▼▼▼

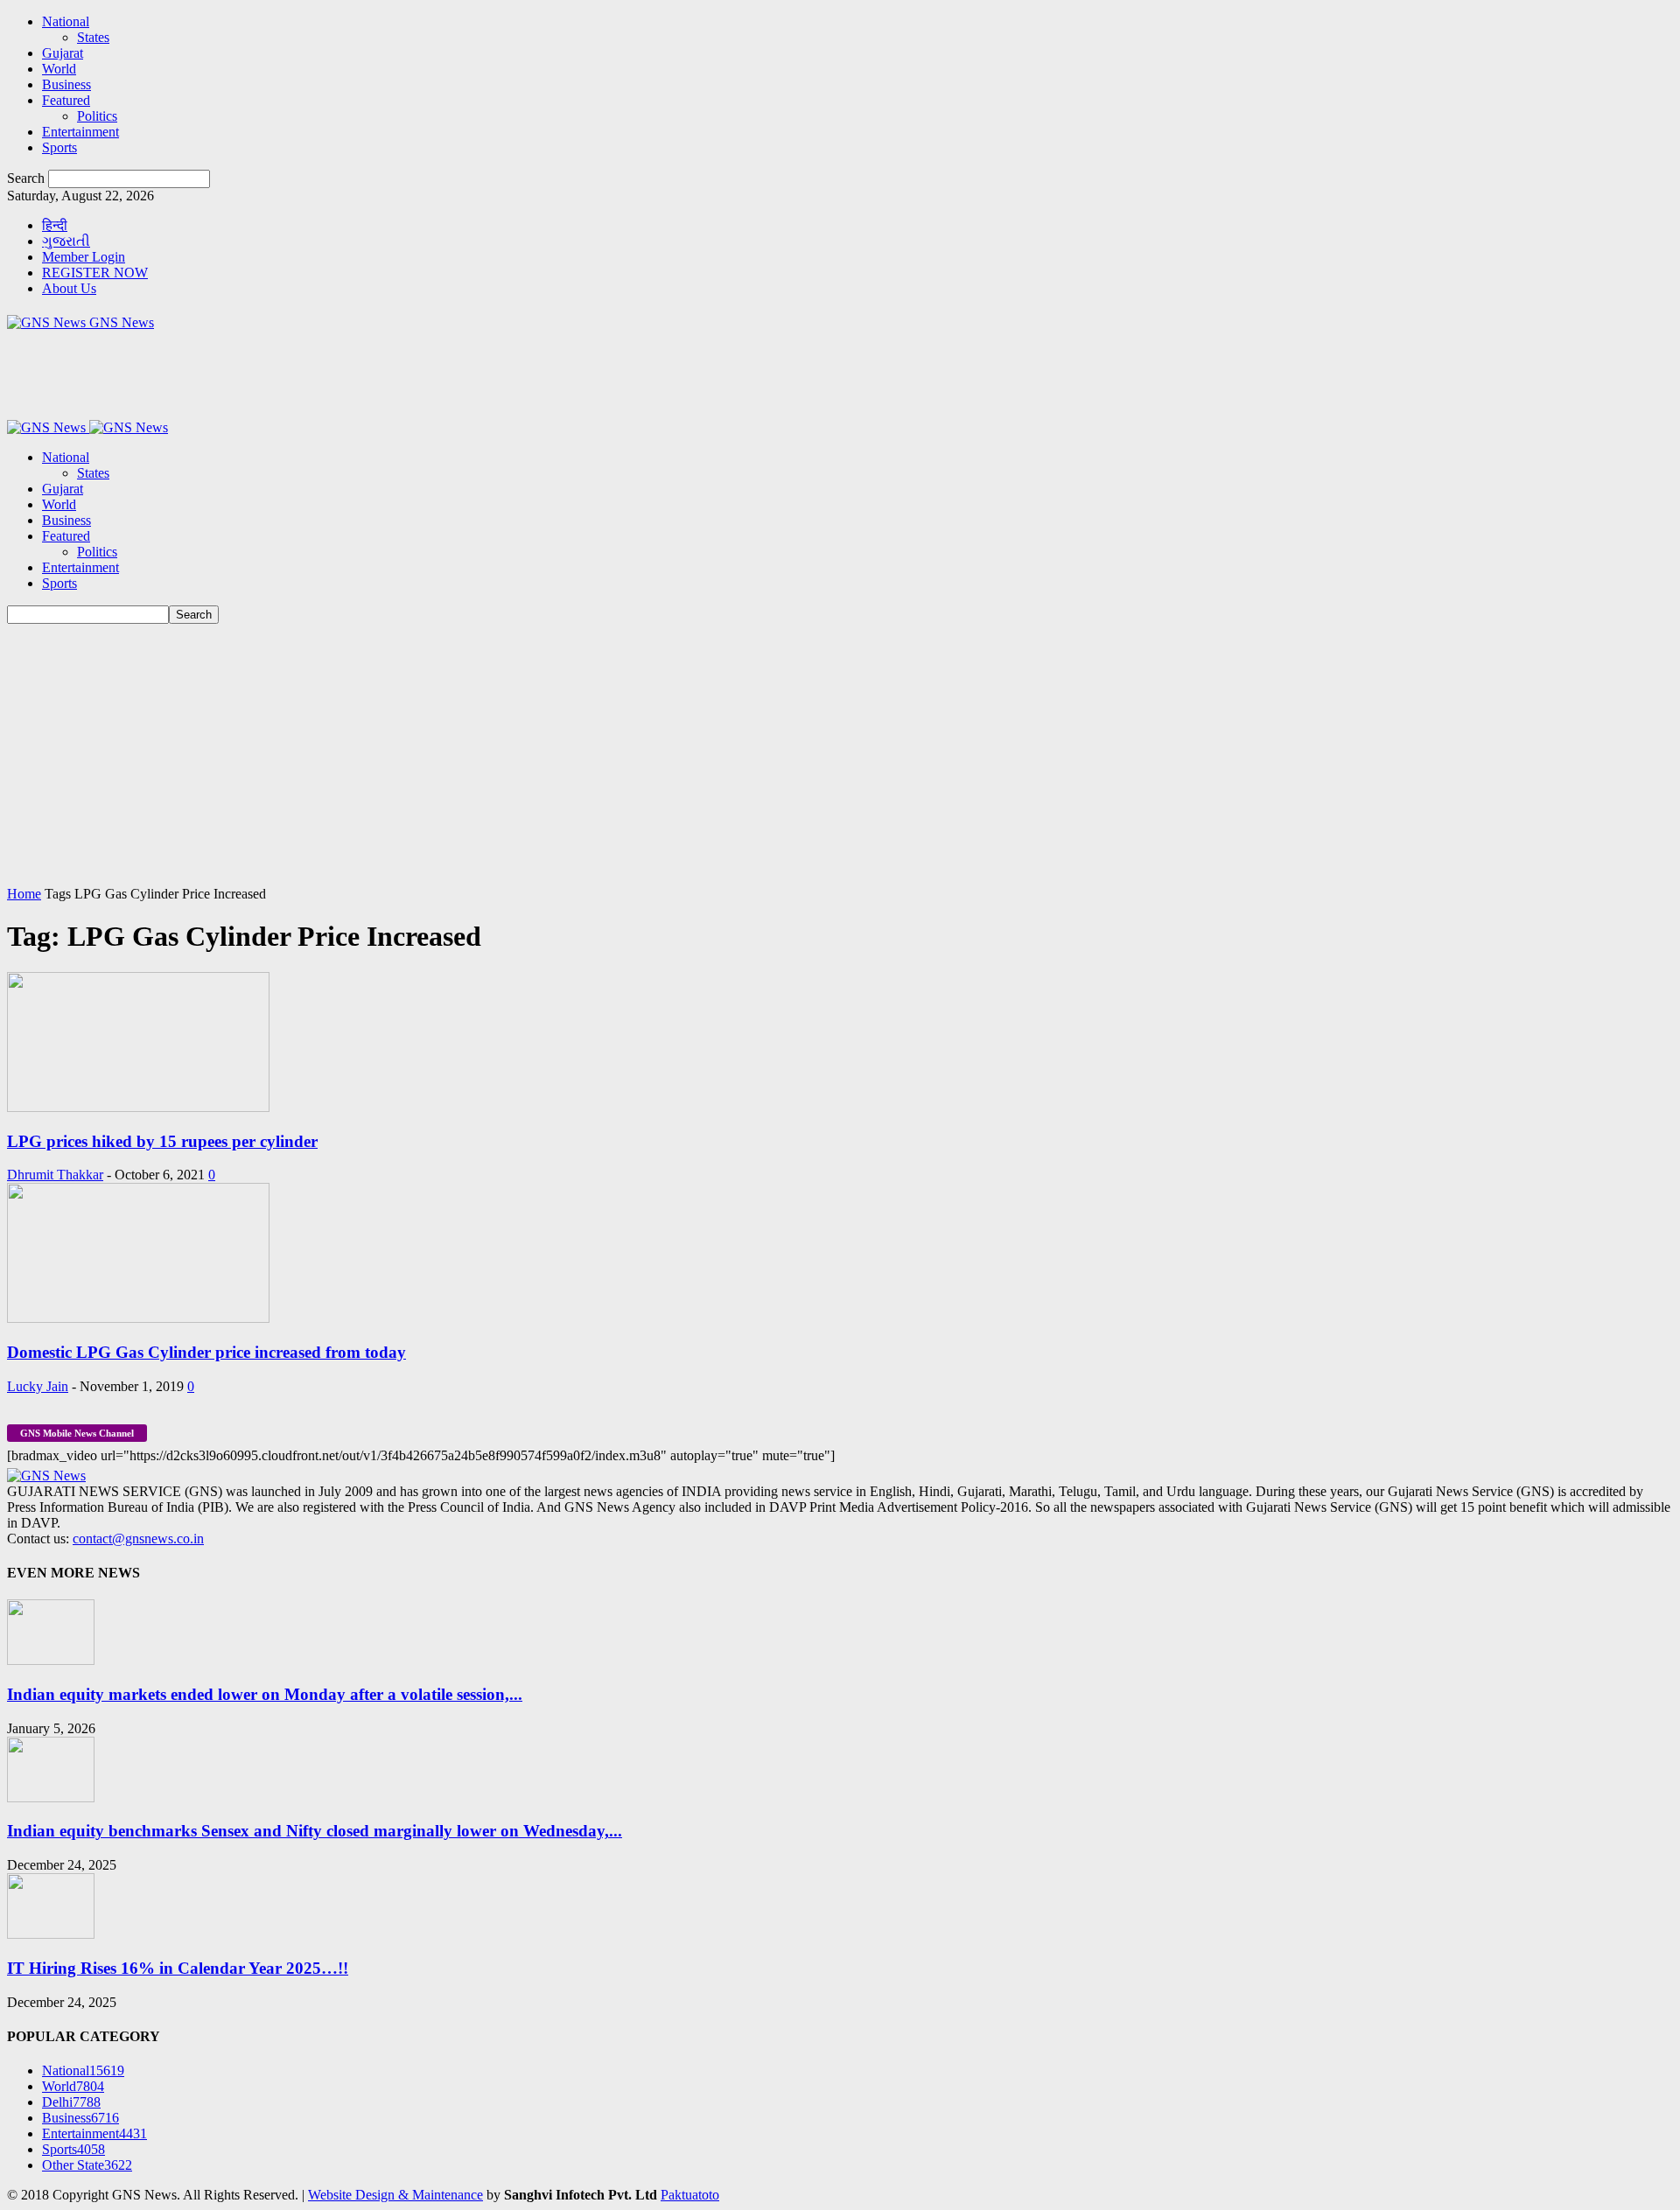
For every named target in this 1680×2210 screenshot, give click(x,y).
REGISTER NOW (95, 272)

▲▲▲
▼▼▼

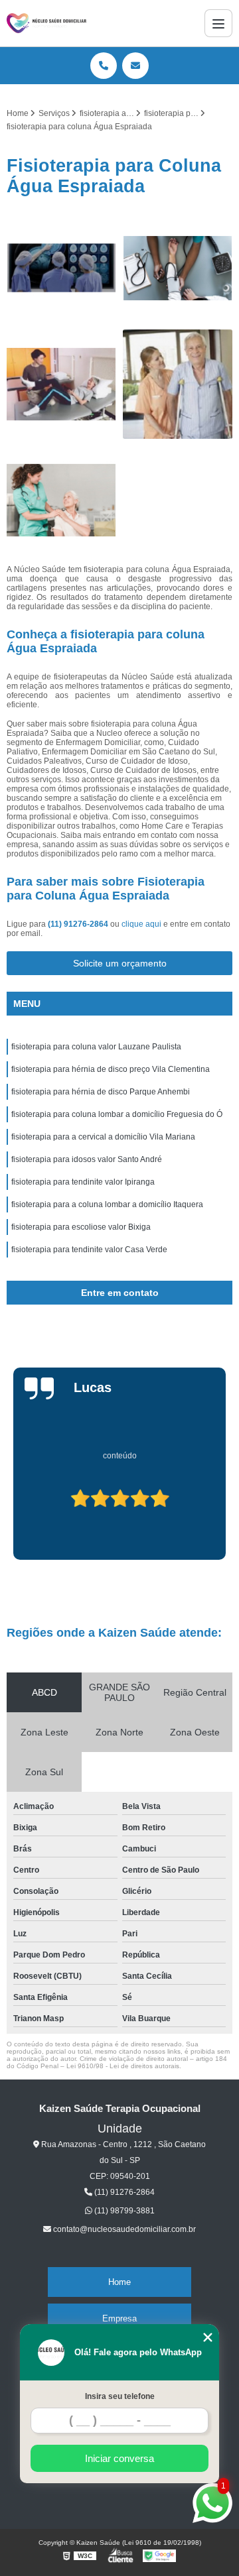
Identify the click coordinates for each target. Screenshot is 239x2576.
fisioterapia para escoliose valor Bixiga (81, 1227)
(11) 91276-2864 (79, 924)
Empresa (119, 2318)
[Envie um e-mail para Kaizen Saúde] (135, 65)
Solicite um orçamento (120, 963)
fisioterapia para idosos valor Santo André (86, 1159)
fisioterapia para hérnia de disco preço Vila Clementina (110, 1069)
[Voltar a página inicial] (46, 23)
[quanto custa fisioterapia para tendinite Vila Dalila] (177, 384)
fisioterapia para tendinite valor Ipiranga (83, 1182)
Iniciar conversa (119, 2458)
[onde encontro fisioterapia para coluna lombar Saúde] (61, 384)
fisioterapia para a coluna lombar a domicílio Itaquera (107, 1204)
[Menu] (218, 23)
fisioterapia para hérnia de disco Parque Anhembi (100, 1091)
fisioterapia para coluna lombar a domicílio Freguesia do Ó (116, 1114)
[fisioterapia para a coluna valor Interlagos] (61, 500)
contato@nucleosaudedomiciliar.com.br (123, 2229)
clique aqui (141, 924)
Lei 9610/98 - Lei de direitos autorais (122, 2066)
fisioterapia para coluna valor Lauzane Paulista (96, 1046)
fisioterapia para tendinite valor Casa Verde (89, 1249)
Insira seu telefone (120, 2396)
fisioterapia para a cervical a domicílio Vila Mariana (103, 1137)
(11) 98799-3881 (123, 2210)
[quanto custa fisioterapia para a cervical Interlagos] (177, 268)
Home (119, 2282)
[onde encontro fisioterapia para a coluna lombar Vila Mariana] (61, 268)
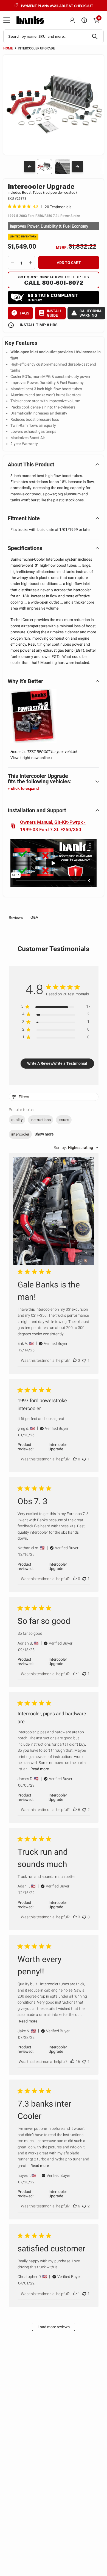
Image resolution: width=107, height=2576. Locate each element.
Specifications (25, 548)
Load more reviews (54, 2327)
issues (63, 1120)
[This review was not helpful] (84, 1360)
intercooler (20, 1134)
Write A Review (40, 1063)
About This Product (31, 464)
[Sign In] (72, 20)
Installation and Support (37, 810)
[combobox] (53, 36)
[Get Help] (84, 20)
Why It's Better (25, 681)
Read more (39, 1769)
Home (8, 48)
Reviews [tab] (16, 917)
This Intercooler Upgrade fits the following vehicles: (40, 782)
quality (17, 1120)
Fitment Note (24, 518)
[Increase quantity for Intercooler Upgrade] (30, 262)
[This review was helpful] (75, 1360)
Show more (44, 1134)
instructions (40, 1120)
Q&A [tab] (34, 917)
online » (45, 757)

▲▲▲
▼▼▼

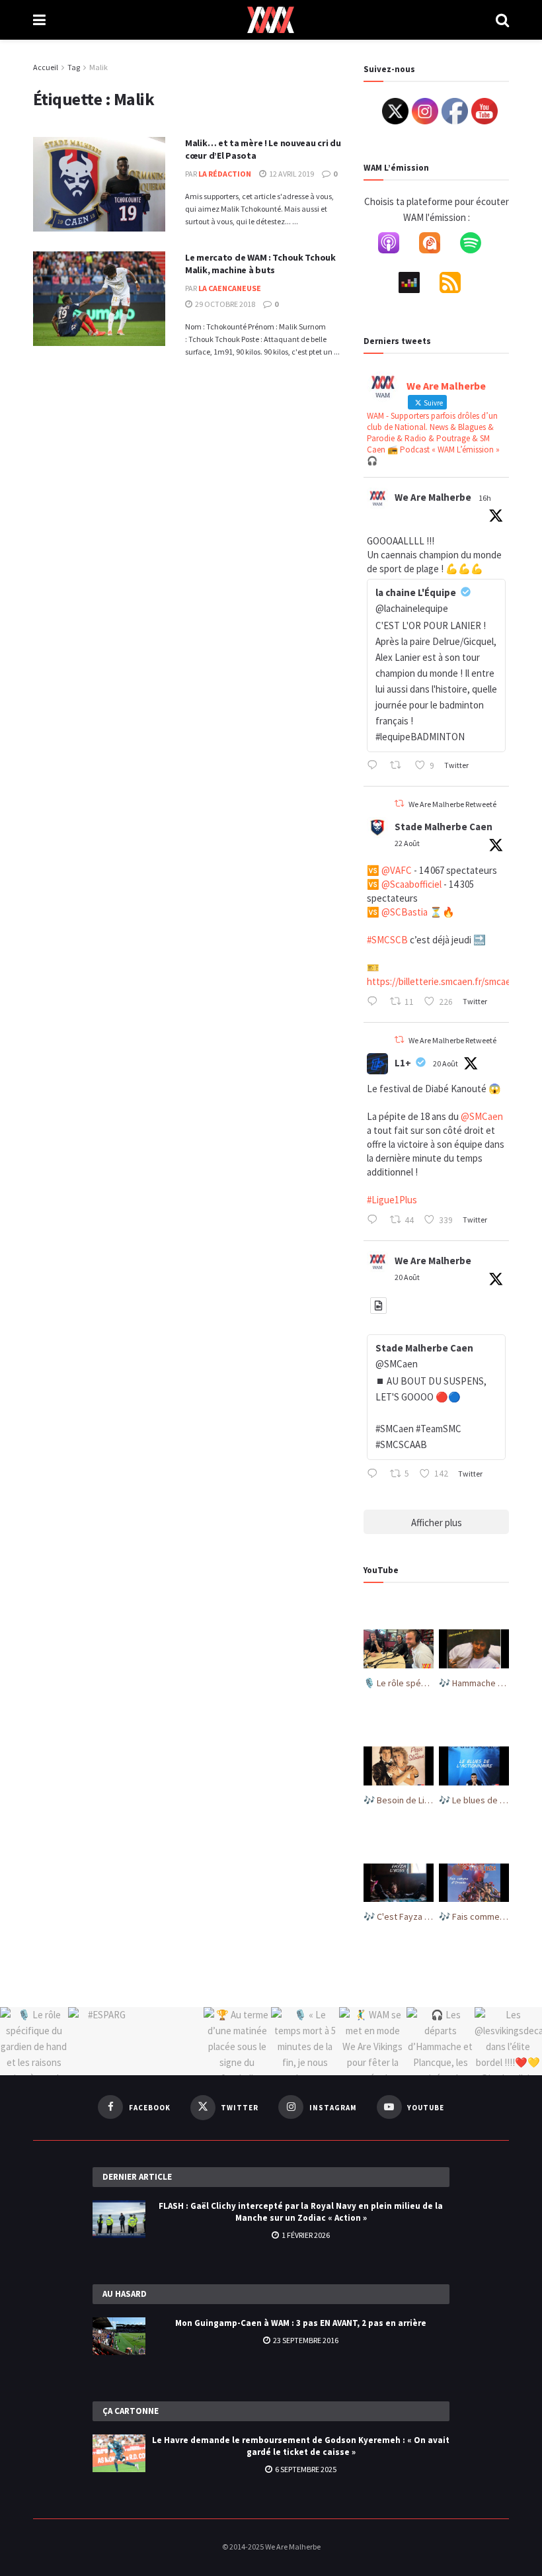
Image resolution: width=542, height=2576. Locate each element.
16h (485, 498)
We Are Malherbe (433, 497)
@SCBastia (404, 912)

▲▲▲

- _Directions for this task_:
Beginning with the line that has "For every named" and ending with the line that has "REGISTER NOW (95, 272)", set down the lines above exactly and include no others.

- _Output for this exercise_:
For every named target in this 1680×2210 screenshot, give click(x,y).
REGISTER NOW (95, 272)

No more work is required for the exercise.